To implement stable storage, we need to replicate the needed information in several nonvolatile
storage media (usually disk)with independent failure modes, and to update the information in
a controlled manner to ensure that failure during data transfer does not damage the needed
information.
● RAID systems guarantee that the failure of a single disk (even during data
transfer) will not result in loss of data. The simplest and fastest form of RAID is
the mirrored disk, which keeps two copies of each block, on separate disks.
● Other forms of RAID offer lower costs, but at the expense of lower performance.
● RAID systems, however, cannot guard against data loss due to disasters such
● as fires or flooding.
● Many systems store archival backups of tapes off site to guard against such
disasters. However, since tapes cannot be carried off site continually, updates
since the most recent time that tapes were carried off site could be lost in such a
disaster.
● More secure systems keep a copy of each block of stable storage at a remote
site, writing it out over a computer network, in addition to storing the block on a
local disk system.
● Since the blocks are output to a remote system as and when they are output to
local storage, once an output operation is complete, the output is not lost, even
in the event of a disaster such as a fire or flood.

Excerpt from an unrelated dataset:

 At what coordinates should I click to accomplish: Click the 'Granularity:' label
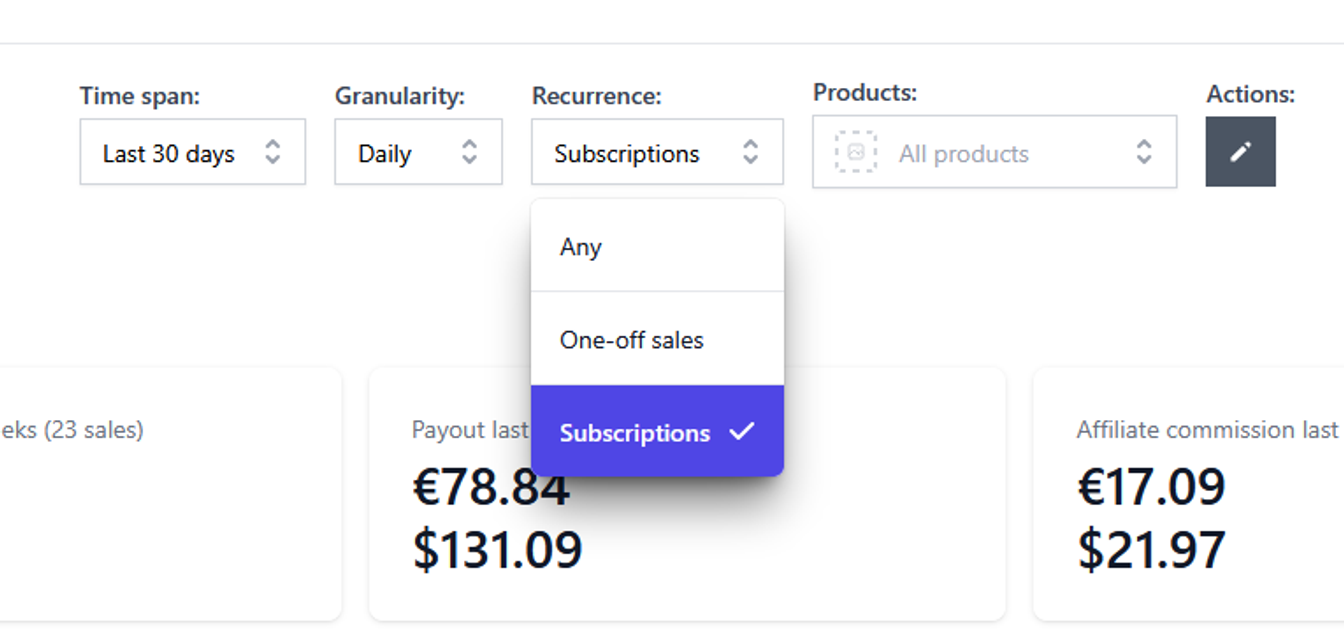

Block transfer between memory and disk storage can result in:
● Partial failure. A failure occurred in the midst of transfer, and the destination
block has incorrect information
● Total failure. The failure occurred sufficiently early during the transfer that the
destination block remains intact.
If a data-transfer failure occurs, the system detects it and invokes a recovery
procedure to restore the block to a consistent state. To do so, the system must
maintain two physical blocks for each logical database block; in the case of
mirrored disks, both blocks are at the same location; in the case of remote backup,
one of the blocks is local, whereas the other is at a remote site.
● Block movements between disk and main memory are initiated through the
following two operations:
● 1. input(A) transfers the physical block A to main memory.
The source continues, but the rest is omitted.